Collect statistics on user enrolled authenticators

Information

You can download the script for collecting statistics from this link.

Prerequisites

• The Active Directory module for PowerShell installed on Windows Server.
• A working Axidian Access server.
• The user on whose behalf the script will be run must have the minimal global Inspector rights in the Axidian Access system.

How the script works

The operation of the script consists of several stages:

1. The script iterates over the policy identifiers from the array in the configuration file Config.ps1.
2. Using the /api/v5/policy/get method, information about the policy is requested.
3. From the scope property, information about the configured objects is requested using the /api/v5/userCatalog/getObjects method.
4. From the obtained objects, users are requested:
   • Using the PowerShell cmdlet Get-ADGroup in the function getUsersCN of the file Base/AdditionalFunctions/GetUsers.ps1 for an Active Directory group.
   • Using the PowerShell cmdlet Get-ADUser in the function getUsersOU of the file Base/AdditionalFunctions/GetUsers.ps1 for an Active Directory organizational unit.
5. For the obtained users, a report is compiled on the state of the authenticators specified in the AuthForReport variable of the file Config.ps1.
   • Using the /api/v5/authenticator/findByUserIds method, information with all the internal GUIDs of the user's authenticators is requested.
   • Using the /api/v5/authenticator/getUserAuth method, information for a specific GUID is requested.
6. Using the addDataToCSV function of the file Base/AdditionalFunctions/CsvReport.ps1 a table in CSV format is assembled.

Configuration

For the script to work, you need to configure the file Config.ps1, which is located in the root of the folder with the script.

In the file:

• $serverUrl — URL of the Axidian Access server. Required parameter.

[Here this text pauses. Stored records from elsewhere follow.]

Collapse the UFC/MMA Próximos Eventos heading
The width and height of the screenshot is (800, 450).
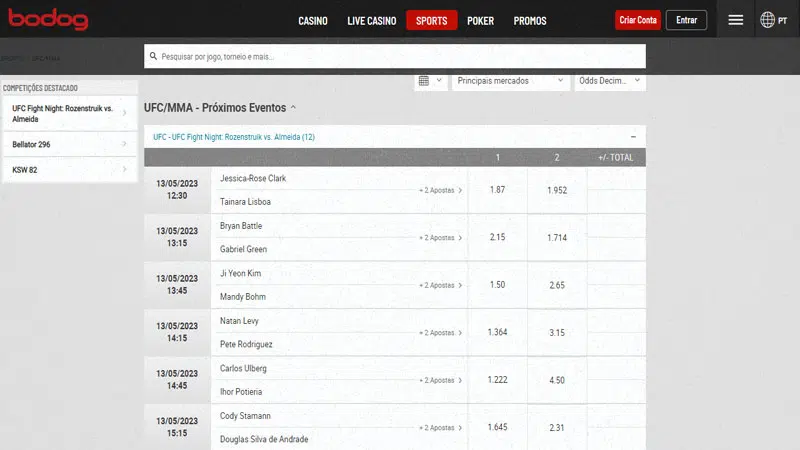click(294, 108)
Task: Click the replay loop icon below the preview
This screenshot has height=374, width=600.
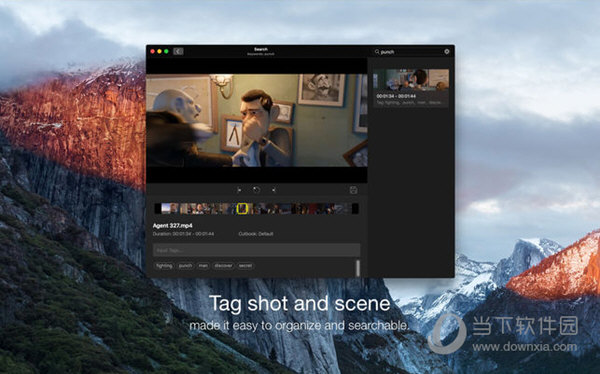Action: coord(256,189)
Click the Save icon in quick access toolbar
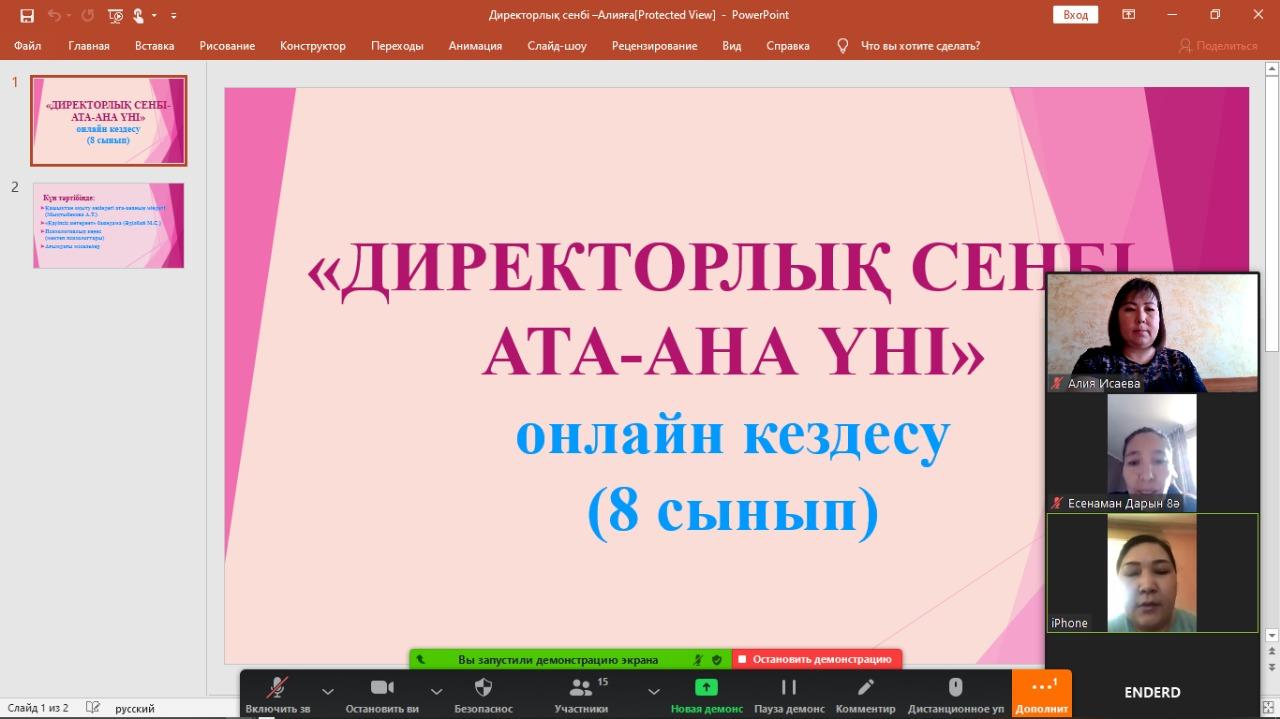This screenshot has width=1280, height=719. [27, 15]
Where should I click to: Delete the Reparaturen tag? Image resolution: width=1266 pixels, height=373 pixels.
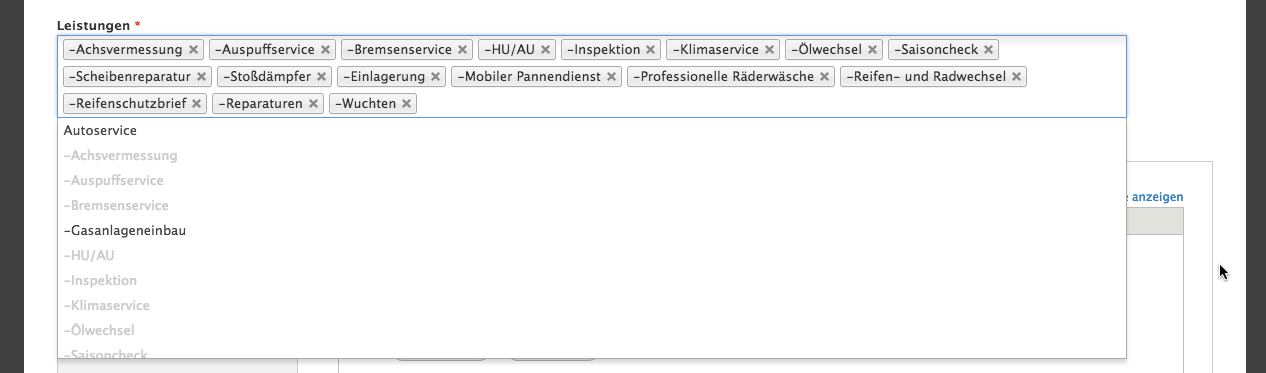[x=313, y=103]
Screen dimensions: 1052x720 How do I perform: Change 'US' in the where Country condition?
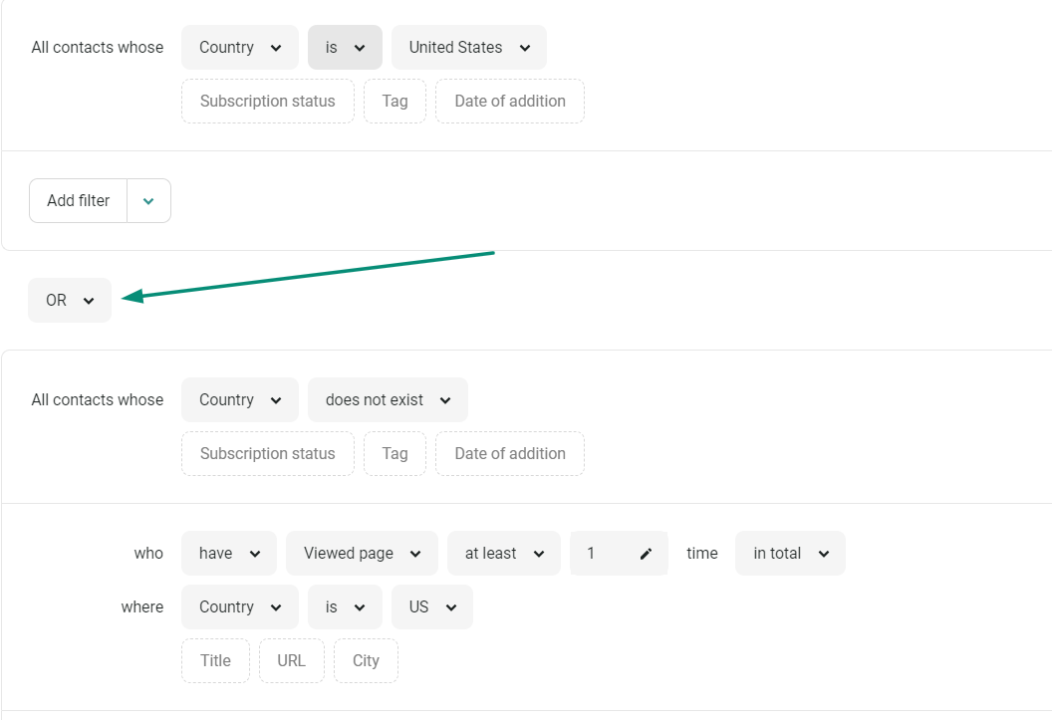pyautogui.click(x=431, y=606)
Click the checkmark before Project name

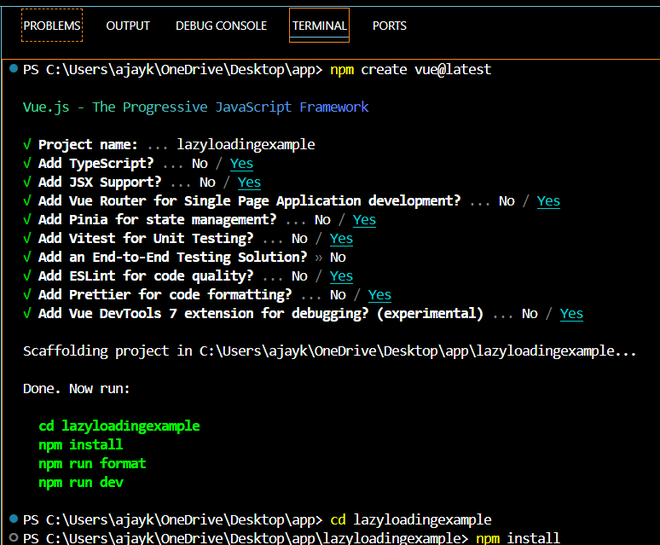27,144
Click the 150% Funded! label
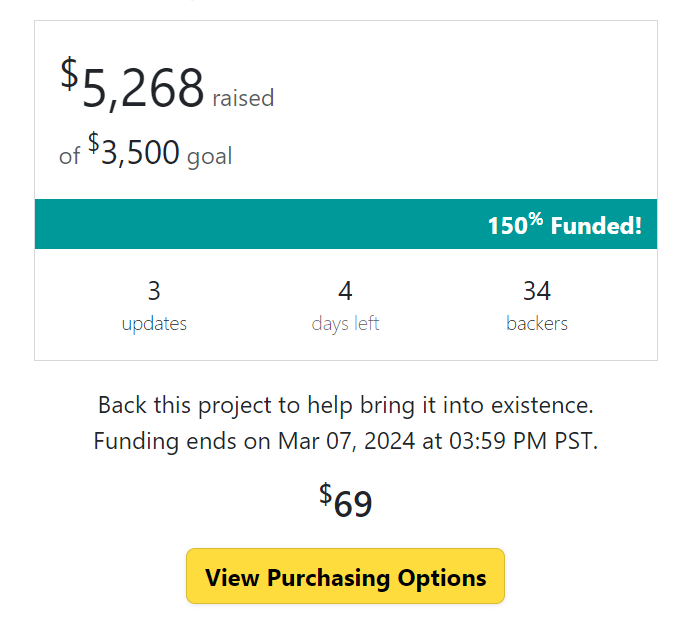The height and width of the screenshot is (620, 694). pos(564,225)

• $logsOnFile — enabling\disabling logging to a file. Required parameter. Enabled by default.

• $logsOnConsole — enabling\disabling logging to the console. Required parameter. Disabled by default.

• $apiVersion — version of the API used in the script. Required parameter. Default value: v5.

• $policyIds — policy identifiers, from whose scope the users are requested.

• $AuthForReport — this variable specifies the GUIDs of the Axidian authenticators and their name for the report. The name can be arbitrary. The values are specified in the following format: 'GUID' = "Name".

  Example of configuration for Axidian Key and Passcode

  $AuthForReport      = @{
      'F696F05D-5466-42b4-BF52-21BEE1CB9529' = 'Passcode'
      'DEEF0CB8-AD2F-4B89-964A-B6C7ECA80C68' = 'Push notification in Axidian Key'
  }

• $csvPathToReport — path to the CSV report file. By default the file is created in the script folder at the path Reports\Statistics.

Example of execution

1. To run the script, execute the file main.ps1.

2. During the execution of the script, a CSV-format file will be created at the path from the $csvPathToReport variable.

   Note

   Users are added to the report sequentially.